まったくイギリスときたら俺より随分と歳を食っているくせに、未だに一角獣だとか妖精だとか小鬼だとかが実在すると言い張って聞かない。この科学の支配する21世紀に、彼らしいことだなあって思う。古い人だ。こんなだから女にもてない。宇宙人のほうがどれだけ科学的かつ現実的かつその存在は確固たるものであるのかってことをてんでわかっちゃいないのだ。…おっと話しがずれたね。何の話をしていたんだっけ?
ああそうそう、そうだった。でも俺も、誰にも言ったことはないけれど、それらを信じていた時代がある。まだずっと子供の頃の話だよ、いるって信じていたし見えていると思ってた。まあ子供の空想なんだけど。
でもなんでかな、いまでもよく思い出すんだ。あの美しい亡霊のことは。
いつでも黒いドレスを着てた。首まで隠れるタイプの。細い首と手首から先だけ白い肌が覗いていて、なんだかそれだけで美しかった。透ける様な様子で、木影にそっと立っていた。木漏れ日と寄り添うようにして、その少し胡乱な瞳を、寂しげに細めて。長い長い黒髪を、ひとつの細い三つ編みにして、肩から垂らしてた。アーモンド形の目。その目の中のなにか知らないささやきと輝きを、今でも思い出す。

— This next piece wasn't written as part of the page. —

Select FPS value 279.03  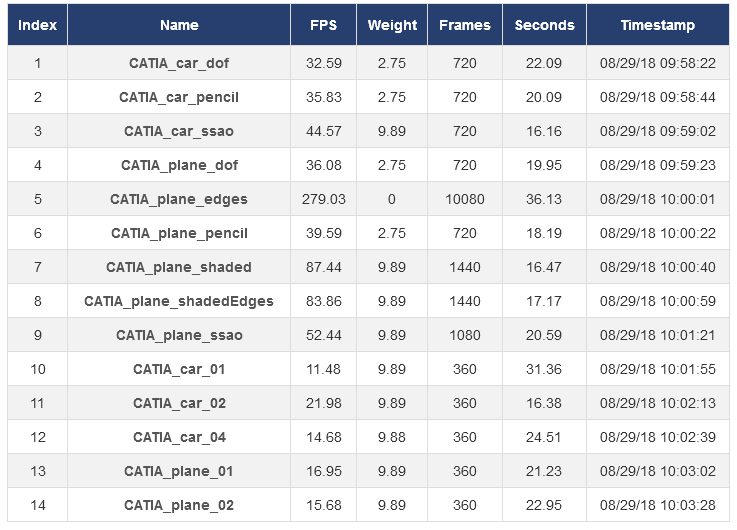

彼女はいつも、イギリスがやってくる折、一緒に遊びに出ると現れた。何をするでもなく、ふと気がつくとそこにいた。小さな俺は、人見知りをするほうだったし、彼女の儚く、危うさすら感じさせるような美しさに、亡霊とは知らずとも触れてはいけないものなのだと無意識に感じていた。

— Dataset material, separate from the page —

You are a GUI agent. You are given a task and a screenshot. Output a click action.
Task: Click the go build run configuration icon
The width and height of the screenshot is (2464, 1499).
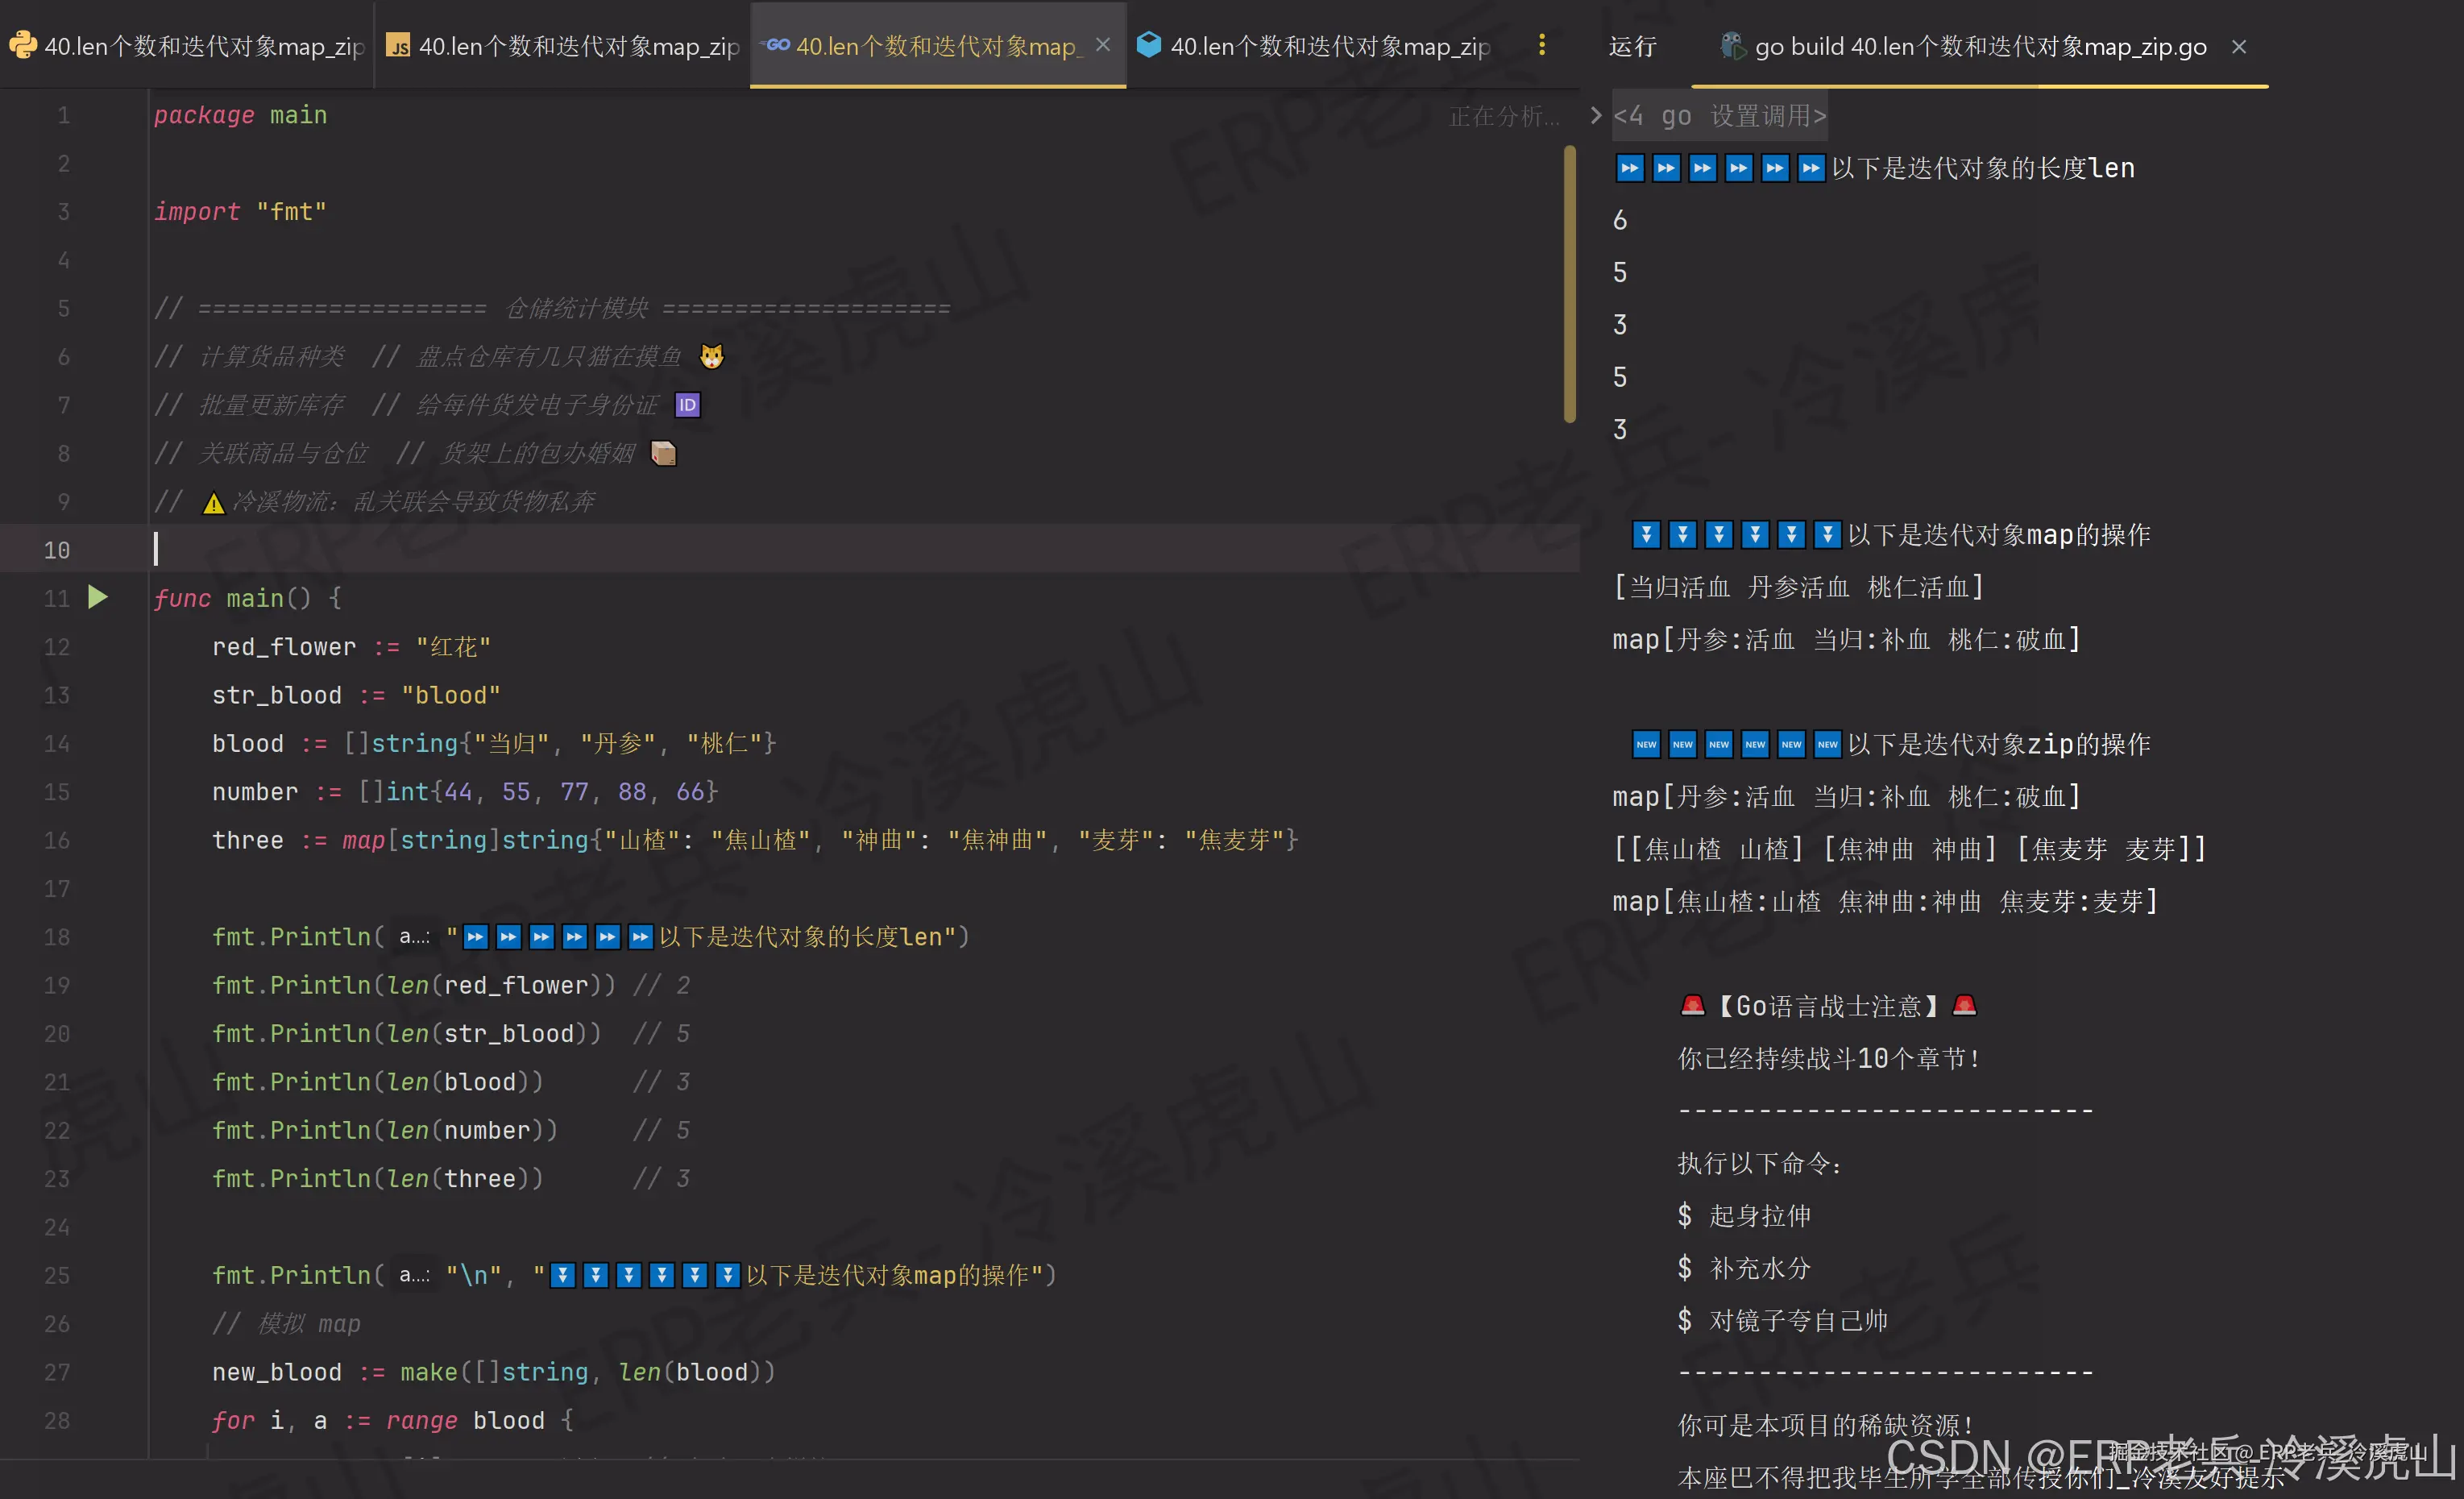1732,46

イギリスは気づいているのかいないのか、(まあもちろん子供の頃の俺の空想の産物なんだから彼に感知できたはずはないのだけれど。)俺が上手に投げそこなったボールを拾いに行っては、立ち止まり、彼女がいる辺りの木影をなんともいえない顔で見つめていた。
それはまるで、二人が無言で見詰め合っているように見えたものだ。
ふたりの目の中には、同じ囁きと輝きがあった。寂しさと、それからほんの少しの諦めと落胆、そして嘲笑。

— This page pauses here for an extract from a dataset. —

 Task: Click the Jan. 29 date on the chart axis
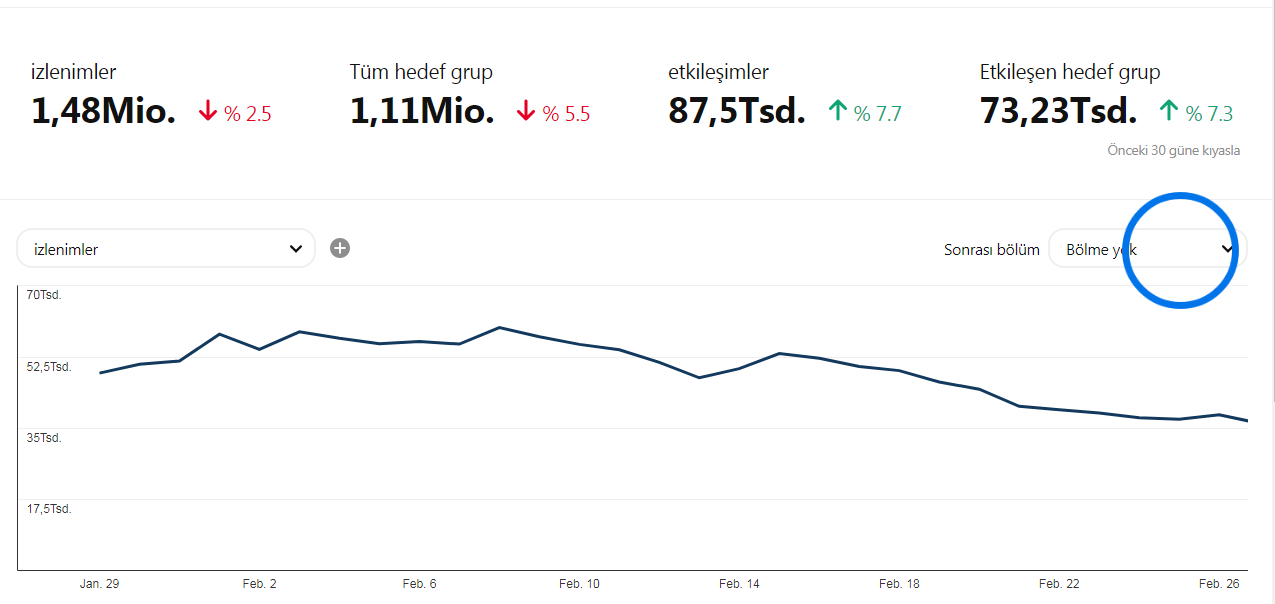pos(99,584)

小さな背でイギリスを見上げては思ったものだ。まだその目の中のものが俺にはわからなかったから。なぁんでそんなに泣きそうなんだろ!って。今ならわかる?って言われると、まあ、その答えは保留だ。ヒーローにあんなにも不毛な恋は似合わないだろう?
とにかく終わりは唐突だった。
イギリスが最後にやってきたあの日、そうだ、彼から独立しようとあがいた日々にも彼女はいた。鉛玉が飛び交う中にも、その貴婦人はいたのだ。それを見たとき、初めてああこの人はもう生きてはいないのだと思った。しかしあまりに自然に、いつもその人が視界の隅に滑り込むので、俺はついいつも通り、その人のいる状況を受け入れていた。
「自由を!」
と誰かが叫んだ。
「独立を!」
と誰かが叫んだ。イギリスの顔が泣き出しそうに歪んだ。見ていられない、そう思った。そしてまた、イギリスのすぐ傍に彼女がいることに気づく。
その人が微笑む。美しく美しく時すらも止めるように。
イギリスに向かって、引き金が引かれた。彼女が立っているのとは反対側の繁みから、彼女自身が飛び出した。
「イギリスさ…!!」
「ばかやめっ…!!!」
彼女が倒れる。倒れる。崩落する。その美しい目が閉じる。赤い血だ。彼女は亡霊ではない。その背景で、亡霊の彼女が微笑む。諦めすら飲み込んで、まるで満足するかのよう。ふたりは同じ微笑を湛えている。
地に倒れ臥す瞬間、その瞬間だ、彼女の目が驚いたように俺を見た。
「あいしてるの。」
その口がそう言った。亡霊と、今正に死のうとしている彼女、その二人ともが。イギリスが何か叫んだ。美しい名前。
「!!!!!」
彼女がうっとりと目と閉じる。イギリスにすがるように抱きかかえられてピクリとも動かない。亡霊の彼女が、いつの間にか俺の前にいた。今日私は初めてあなたに出会った、と歌うような調子でそう言った。
「あなたのことが知りたかったの、ずっとずっと子供の頃から生まれたその瞬間からすべて、すべてよ。」
あの瞬間を忘れない。あの微笑。黒衣の聖母。